Vier Leistungsbereiche getrennt vergleichen
Der VDST nennt für aktive Mitglieder Tauchunfall-, Haftpflicht-, Rechtsschutz- und Auslandsreisekrankenversicherung. Das ist ein konkretes Mitgliedschaftsmodell und kein allgemeiner Standard für andere Policen.
Bei jedem Angebot sind Leistungsgrenzen, Selbstbehalte, Reisedauer, Wohnsitzregeln, Bergung, Rücktransport und Druckkammerbehandlung in den Originalbedingungen zu prüfen.

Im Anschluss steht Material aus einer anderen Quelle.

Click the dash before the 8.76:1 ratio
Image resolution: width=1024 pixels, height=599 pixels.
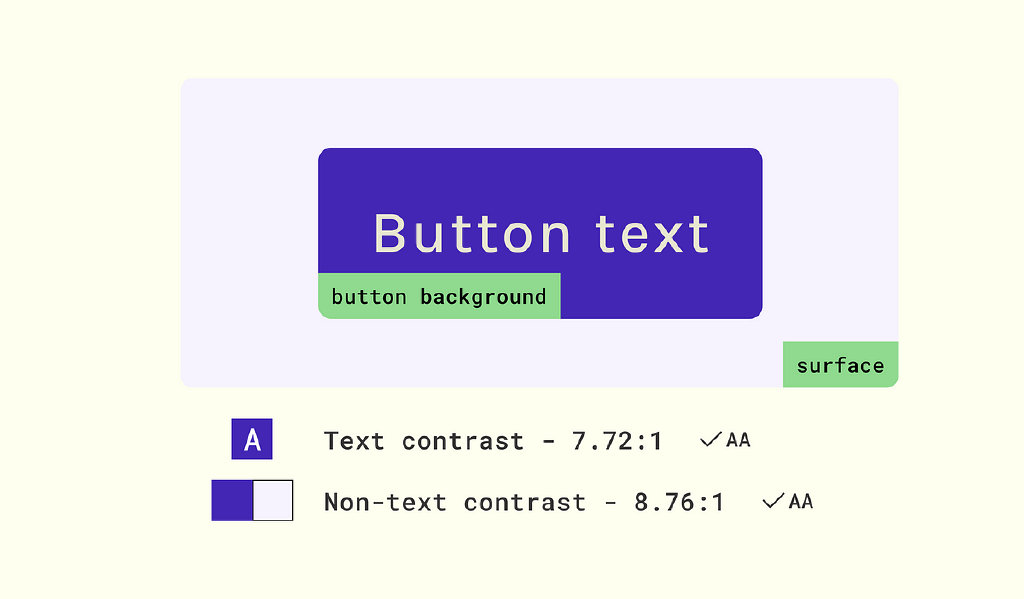click(610, 502)
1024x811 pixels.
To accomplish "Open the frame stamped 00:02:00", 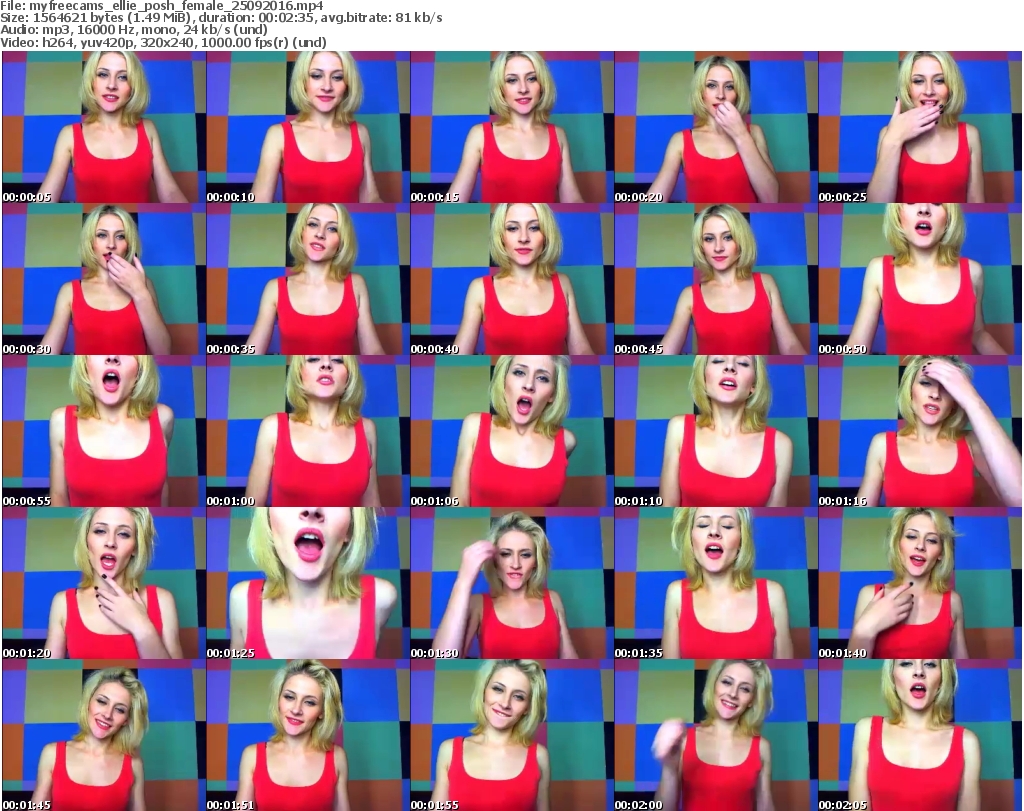I will coord(715,734).
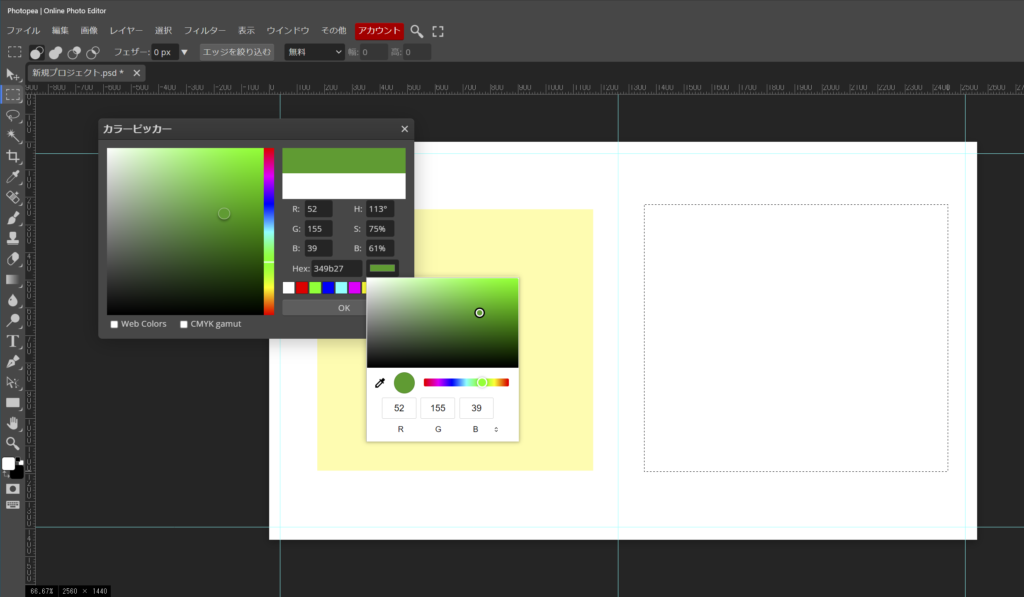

Tauchprofil und persönliche Voraussetzungen offenlegen
Der VDST weist in seinen aktuellen FAQ unter anderem auf Regeln für Solotauchen, Apnoe- und technisches Tauchen sowie den Status der Tauchtauglichkeitsuntersuchung hin. Andere Versicherer können abweichende Definitionen und Nachweise verlangen.
Wer Mischgas, Kreislaufgerät, Wrack- oder Höhlentauchen plant, lässt sich den konkreten Schutz besser schriftlich bestätigen, statt aus einer allgemeinen Formulierung abzuleiten.
Hotline offline verfügbar halten
Bei einem akuten oder lebensbedrohlichen Ereignis wird zuerst der örtliche Rettungsdienst alarmiert; in Europa gilt 112. Versicherungs- oder tauchmedizinische Hotlines ergänzen danach die Rettungskette.
Mitgliedsnummer, Versicherungsnachweis, Hotline und das geforderte Schadenformular sollten offline auffindbar sein. Ebenso wichtig ist zu wissen, ob Kosten zunächst selbst getragen und später eingereicht werden müssen.